What is a proper measure for a good scientist?
Alexander Berezin
berezin at MCMAIL.CIS.MCMASTER.CA
Sun Feb 9 20:18:26 EST 1997
On 9 Feb 1997, Noam Shormon wrote:
>
> I have currently graduated from a Biotechnology degree at a University in
> Australia. I have a military background as an officer and some lab
> experience as well (about 2 months with extremely good references).
> Unfortunately I could not memorize "The Cell" by Alberts et al (or any
> other text book) and therefore my GPA is just below 3.0 (although at the
> Uni I studied even that is hard to achieve). While I am searching for a
> job, or appling for further studies, the only measure for accepting me are
> my previuos marks.
> IS THAT FAIR???!!!
Dear Noam,
Life is generally rather unfair, but if one takes all the
relative scales, the modern science (the way it is set now)

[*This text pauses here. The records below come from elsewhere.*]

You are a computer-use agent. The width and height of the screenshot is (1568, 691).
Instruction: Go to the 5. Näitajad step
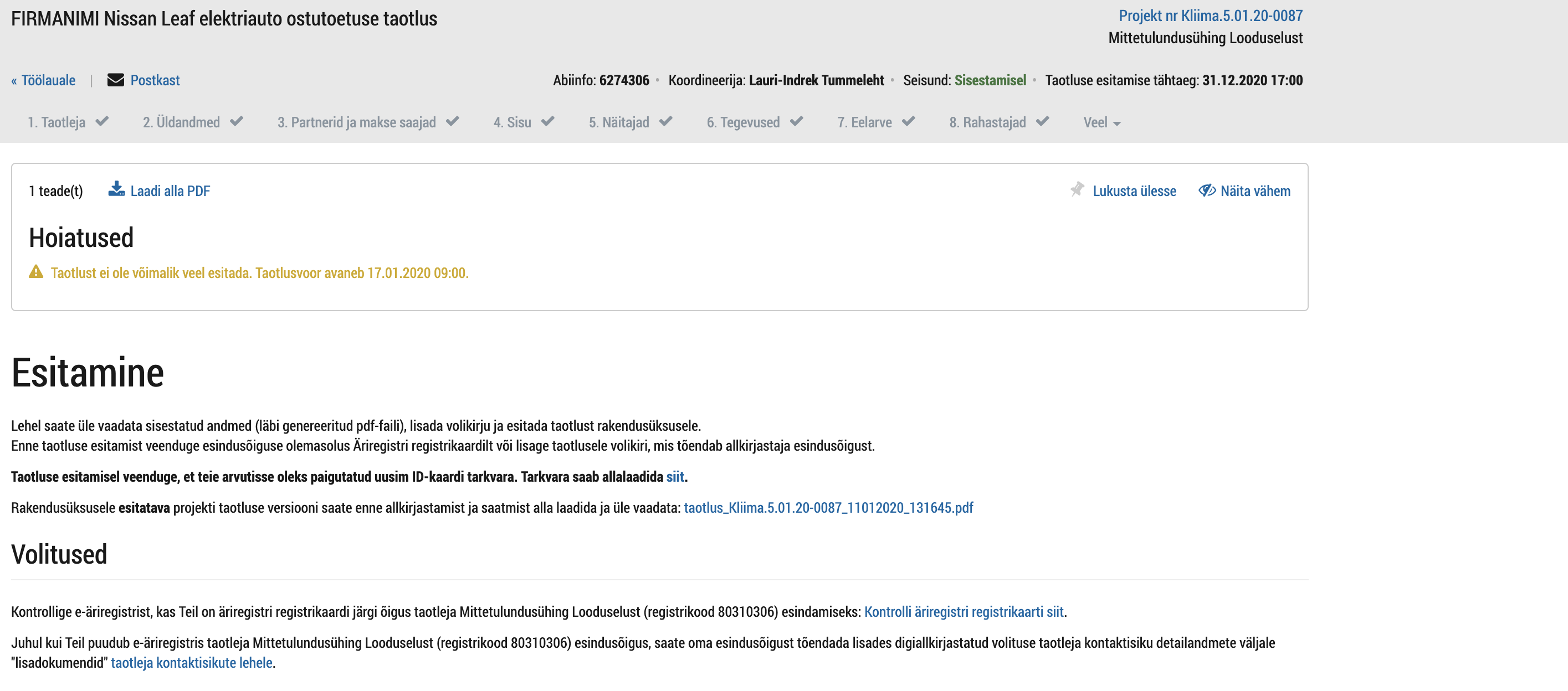pyautogui.click(x=619, y=122)
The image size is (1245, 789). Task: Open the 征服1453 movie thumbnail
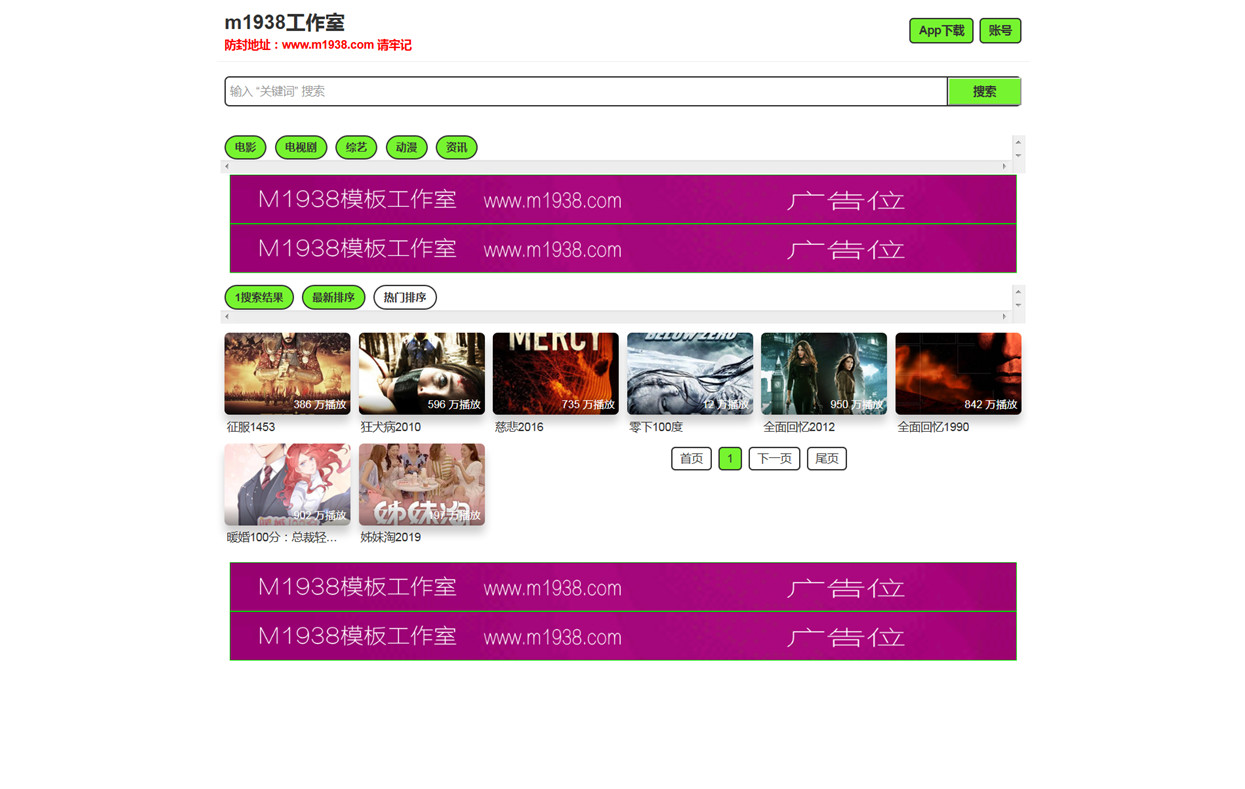click(x=287, y=374)
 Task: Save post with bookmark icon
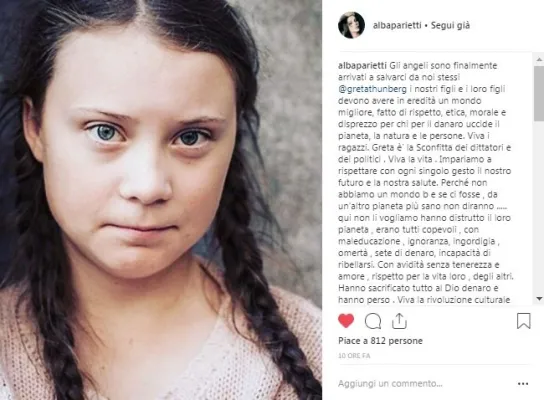pos(524,321)
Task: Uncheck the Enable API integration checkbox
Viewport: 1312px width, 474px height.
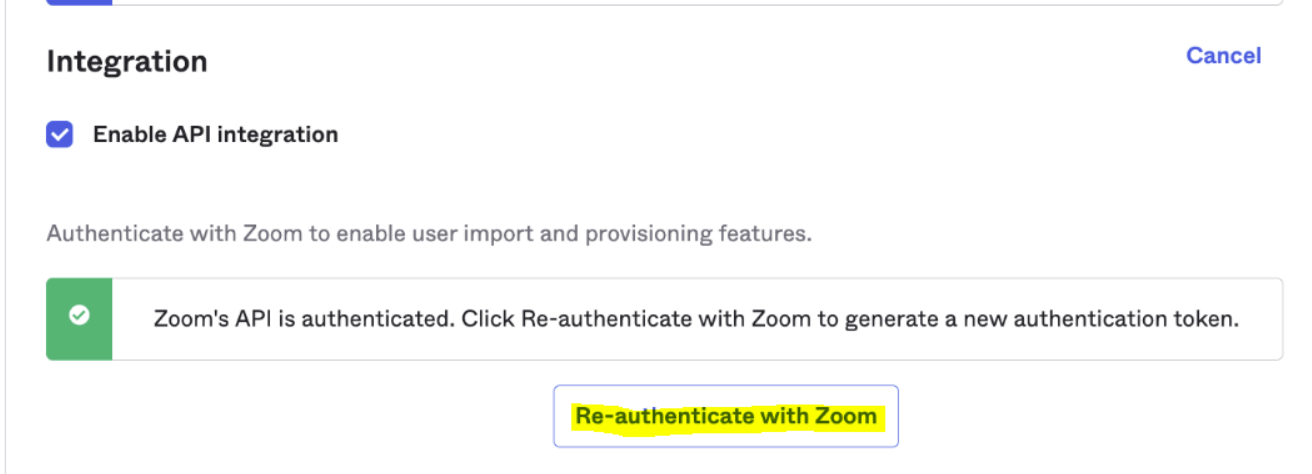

is very close the top of the list. Corporate stuctures,
grantsmanship feods, exploitation of the talents of the
young people (like postdocs and grad. students), theft of
ideas and misappropriation of credit of the subordinates,
the gestappian practice of the secretive ('anonymous')
peer review - those are the landmarks of the modern science
enterprise. Fortunately, the literature on this is
extensive and accumulating fast (read letters in journals
like Chemical and Engineering News and many others).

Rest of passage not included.